Outre les obligations générales, les titulaires de titres miniers sont tenus de : • réaliser les travaux de prospection, exploration et exploitation prévus dans les conventions et/ou cahier de charges, conformément aux conditions fixées par la présente loi et les textes d'application ; • maintenir les ouvrages et installations d'exploitation, de secours et de sécurité, en conformité aux textes en vigueur ; • respecter les conditions techniques et réglementaires en matière de transport, stockage, emploi des explosifs, sécurité et hygiène, protection du patrimoine végétal et animal, des sites et monuments historiques et archéologiques classés ou en voie de classement, écoulement d'eau et d'alimentation en eau potable, d'irrigation ou pour les besoins de l'industrie…

Ils doivent s'acquitter de tous droits, impôts, taxes et redevances, adresser annuellement un rapport d'activité dont le contenu est fixé par arrêté ministériel, aux autorités nationales responsables.

F. Les dispositions fiscales applicables aux activités minières sont fixées par la loi, y compris les droits d'établissement des actes relatifs aux autorisations de prospection, permis d'exploration, concessions, etc… La redevance d'extraction des substances minérales extraites est perçue sur la base de barèmes fixé en annexe à la loi. Généralement le taux de l'impôt sur les bénéfices miniers est fixé à 33% mais diverses possibilités se rencontrent.

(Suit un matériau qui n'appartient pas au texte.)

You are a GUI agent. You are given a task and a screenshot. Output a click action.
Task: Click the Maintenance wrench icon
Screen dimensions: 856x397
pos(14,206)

G. Comme tout texte législatif de ce type, la loi doit préciser de façon idoine les infractions et sanctions, soit dans son texte propre, soit par renvoi minutieux au codes nationaux (civil, pénal, fiscal, etc). Ainsi sont précisés les habilitations des agents de police qui sont chargés de rechercher et constater les infractions et peuvent requérir la force publique. Les constatations d'une infraction donnent lieu à l'établissement d'un procès-verbal dans lequel l'agent verbalisateur relate avec précision les faits constatés et les déclarations qu'il a recueillies. Le procès-verbal est signé par l'agent verbalisateur et par l'auteur de l'infraction. En cas de refus de signature du contrevenant il en est fait mention. Le procès verbal fait foi jusqu'à preuve du contraire et n'est pas soumis à confirmation. Ce procès verbal est transmis aux services du procureur de la République territorialement compétent. Les sanction financières peuvent être établies à la loi mais dans les pays d'inflation importantes, il est d'usage de le faire par référence à un instruments législatif régulièrement amendé.

H. La loi peut aussi comporter des disposition spécifiques aux espaces maritimes.

Il est entendu que la loi ne peut être mise en œuvre que si une réglementation d'application idoine, établie par voie réglementaire, est adoptée selon les formes constitutionnelles nationales.